Depending upon what we are asking, there are various reasons why we do not obtain what we seek. St. James tells us that sometimes the problem is that we ask wrongly, that is, we are seeking something selfishly. Considering that unless we are at the heights of the spiritual life, there is literally nothing that we do that does not have something selfish in it, this principle could have nearly universal application. However, St. James qualifies it a bit more and makes clear that the problem is when we are seeking something for our passions. I would not think that praying that your children come back to the Church would fit into such a category.
At other times the problem is that we are too hasty in our desire. We are asking for the right thing, and we are even asking something that would be in union with God’s will, but we are looking at the end when there are still many steps that have to be taken before the end can be achieved. It is like a person looking at a building that is being erected and keeps stating that the building needs a roof. They could even provide a list of reasons why having a roof would be an excellent thing; all of those reasons would be correct. However, if only one floor of a multi-storied building has been built, it is necessary to put the rest of the floors in place before adding the roof.
Still others have the difficulty of needing to be purified. St. Paul reminds us in the second reading that our sins have been forgiven and the legal claims against us have been removed. This is absolutely true. However, there are effects of our sins that have to be purified. The sins themselves have been removed from our souls in confession, but some of the effects remain, e.g., weakness, attraction to the sin, attachment, etc.
St. Augustine said that if we have some honey that we want to put into a pitcher that is presently filled with vinegar, we first have to pour out the vinegar, but then we have to scour the pitcher to remove all of the odor and the remnants of the vinegar before putting the honey into the pitcher. If we want to fill our souls with grace, we first have to remove anything that would affect the grace in a negative manner as the vinegar would affect the honey. In these situations, the person’s prayer is going to be answered, but God has to prepare the soul before He can give what the soul desires.
Another reason we do not always get what we are seeking is because we are praying for other people who each have their own free will.

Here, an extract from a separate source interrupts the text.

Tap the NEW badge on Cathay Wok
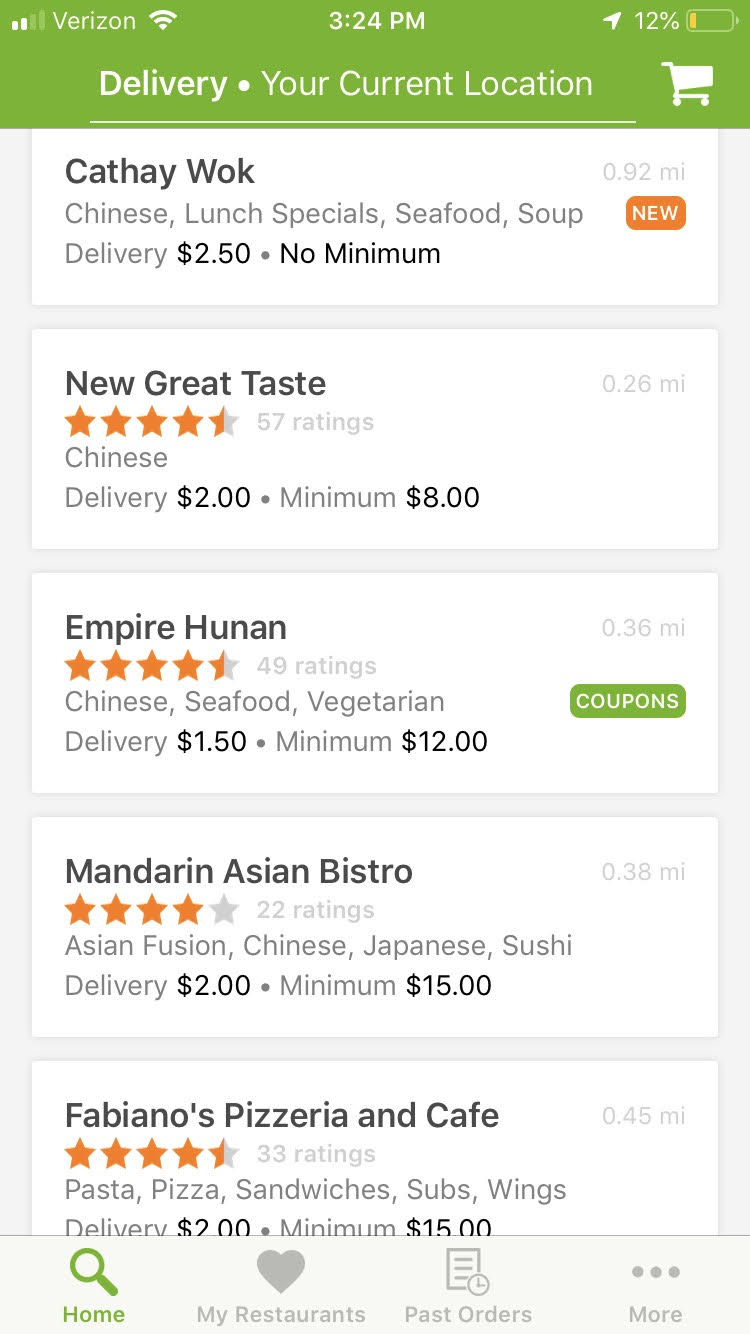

God can answer our prayer for that person and offer the grace that person needs, but the person can reject it. It appears our prayer was not answered, but it simply did not have the hoped for effect.
When we look at today’s first reading, we hear about God’s determination to destroy Sodom and Gomorrah, Abraham questions whether God will destroy the place for the sake of any innocent people who live there. As we know from the rest of the story, God got the innocent people out before the city was leveled. Sometimes we pray for someone to be healed and God allows the person to die. Why does He not heal them? It may be that the illness is the means to conversion and preparation for Heaven. It may be that the illness is keeping the person from committing some sin that they had been unable to overcome on their own. It may be that if God granted the prayer for the person to live, they would have lost their soul due to something they would have done in the future. Instead, if He takes the person now, the person will be saved.
In other words, God will always do what is best. Sometimes we are praying for something that is truly good, but not the best (even if we think it is). God will always answer prayers, but not always according to our ideas. Keep praying and trust!